In a sense, yes, though one might say they simply represent the application and refinement of traditional rules of evidence governing relevance to prevent speculation on the part of the jury. If the attorney's mistake damaged the client because his or her mistakes killed a settlement, or because the client ended up settling the case for too little, the question becomes what the reasonable settlement value of the case actually was.
In Washington, it is not sufficient for the jury to simply hear the plaintiff’s expert opine that in his or her opinion the real settlement value of the case was $x. Griswold v. Kilpatrick, 107 Wn.App. 757, 27 P.3d 246 (2001). The factual, informational, or scientific basis of an expert opinion, including the principle or procedures through which the expert's conclusions are reached, must be sufficiently trustworthy and reliable to remove the danger of speculation.
Acceptable evidence would include testimony from the opposing party in the underlying matter that it was ready, willing and able to settle for a particular amount. That sort of evidence is hard to come by for a variety of reasons, including that the witness would be a formerly adverse party, usually with no love lost toward the plaintiff. Also, such witness may be concerned about waiver of attorney-client privilege. Clients often rely heavily on the advice of counsel in determining whether to settle and for how much, so the topic of settlement possibilities in the underlying case could be very much entangled with lawyer-client communications.
Alternatively, expert testimony may be offered in the form of an attorney with appropriate experience, who testifies that: 1) he or she was involved in factually similar cases, and can support that assertion, and/or 2) he or she can point to other specific settlement or verdicts as providing a foundation for his or her opinion. See Griswold.

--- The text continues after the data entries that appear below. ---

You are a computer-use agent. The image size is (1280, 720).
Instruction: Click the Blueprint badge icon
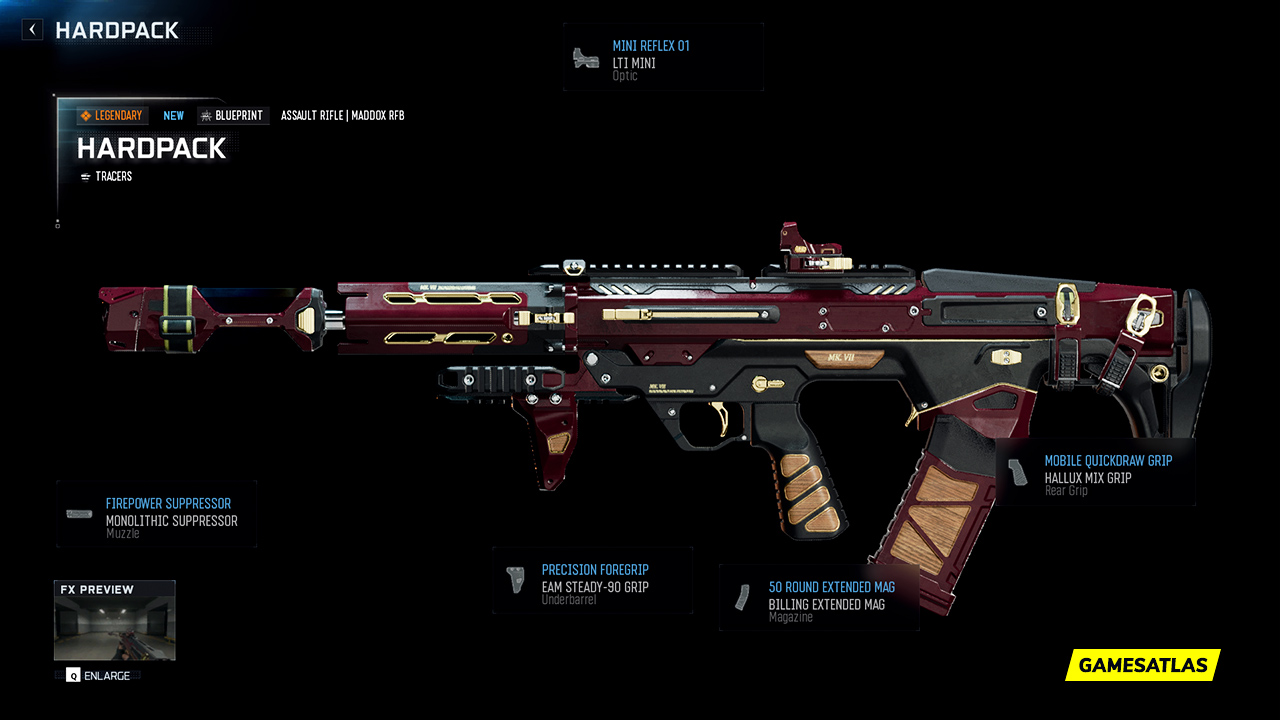pyautogui.click(x=205, y=115)
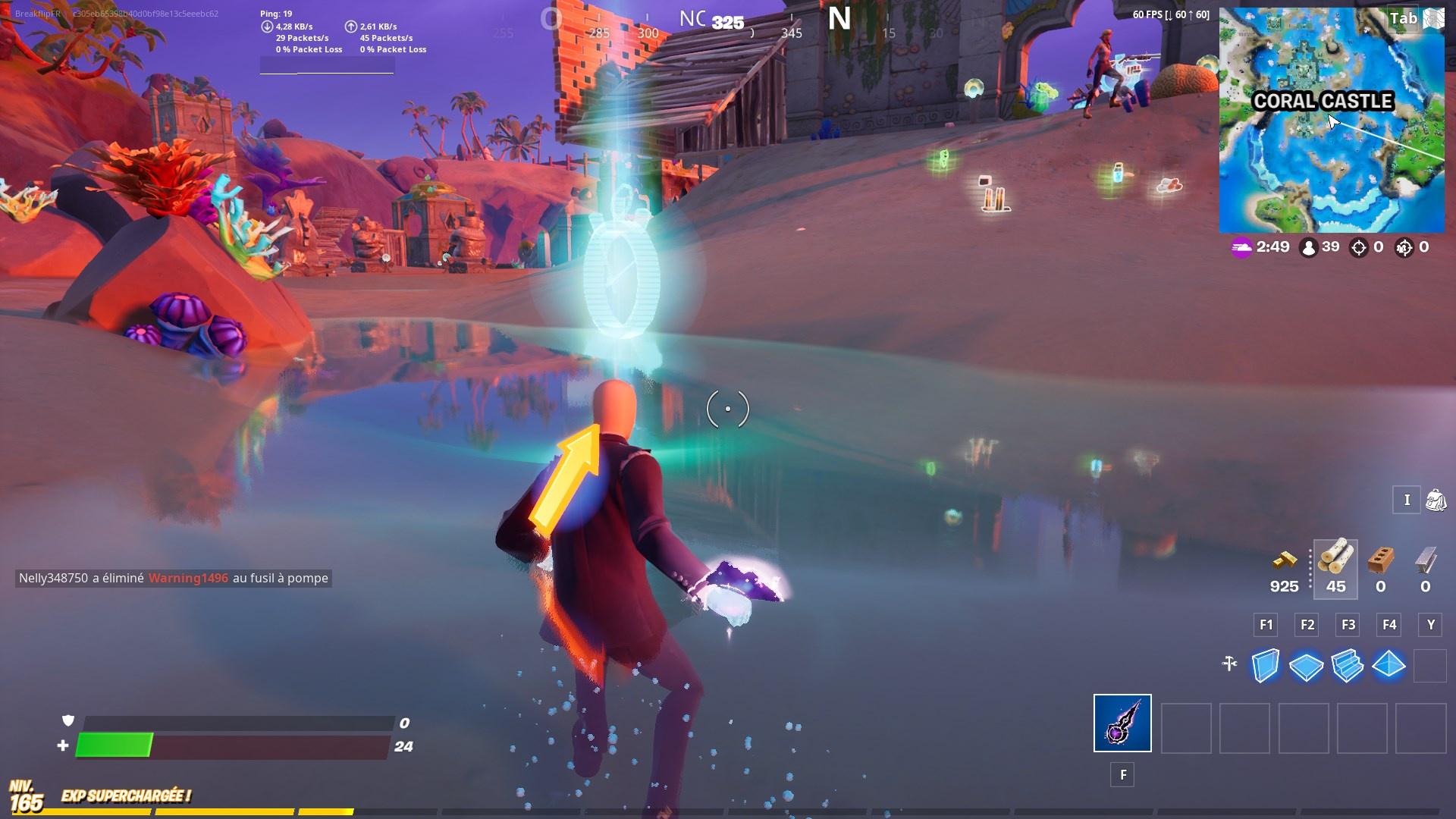Click the gold bars icon showing 925
The width and height of the screenshot is (1456, 819).
point(1284,561)
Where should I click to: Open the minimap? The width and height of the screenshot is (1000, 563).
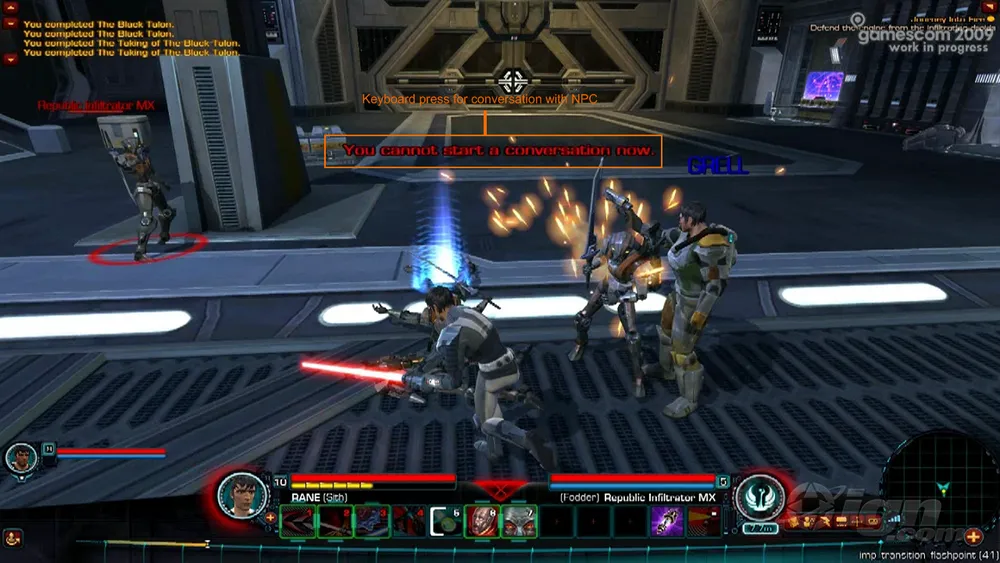coord(940,480)
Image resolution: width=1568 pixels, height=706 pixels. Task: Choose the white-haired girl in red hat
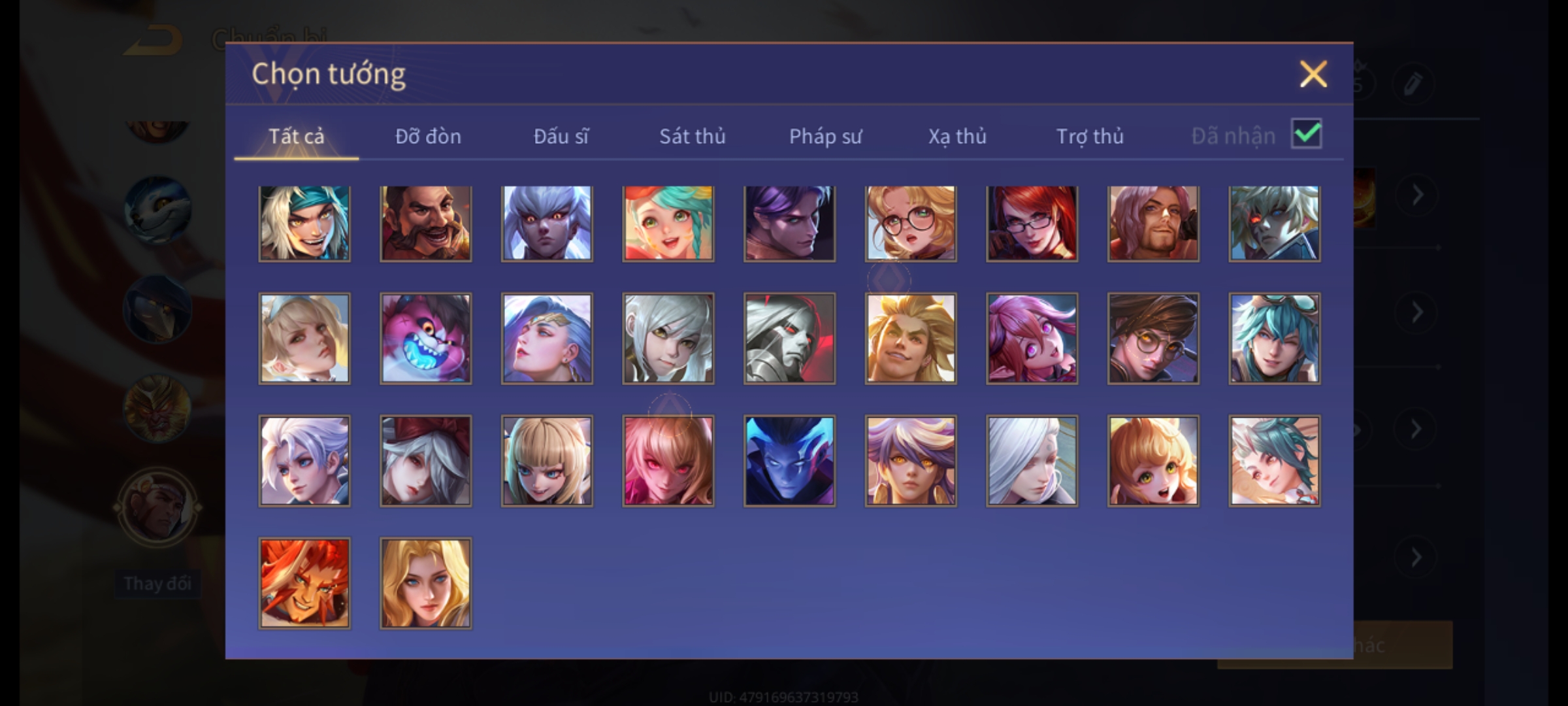(425, 461)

This can sometimes be difficult, and often expert witnesses are reluctant to subject themselves to a heightened level of grilling about their background and experience than they must already undergo. For plaintiffs who settled the underlying case for too little, based on a flawed understanding about the merits of the case due to their lawyers negligence, this evidentiary hurdle can be a powerful incentive to dispense with the lost settlement opportunity theory altogether. Instead, a plaintiff might simply allege that he or she would not have settled the case with a full deck of information, and would have gone to trial. What would have happened at trial is for the jury to decide based on evidence presented in the case-within-a-case, sidestepping altogether the question of allegedly speculative settlements. This would leave it to the defense to enter allegedly speculative territory by arguing the underlying case would likely have settles for less than what plaintiff maintains was the likely judgment--a risky move.
Oregon appellate courts have not addressed the issue of lost settlement opportunities forming the basis of a legal malpractice claim with the degree of specificity as Washington has in Griswold. However, considering that the standard in Griswold reflects fairly traditional standards of relevance and avoidance of speculation, it is prudent to ensure that similar foundational evidence is available.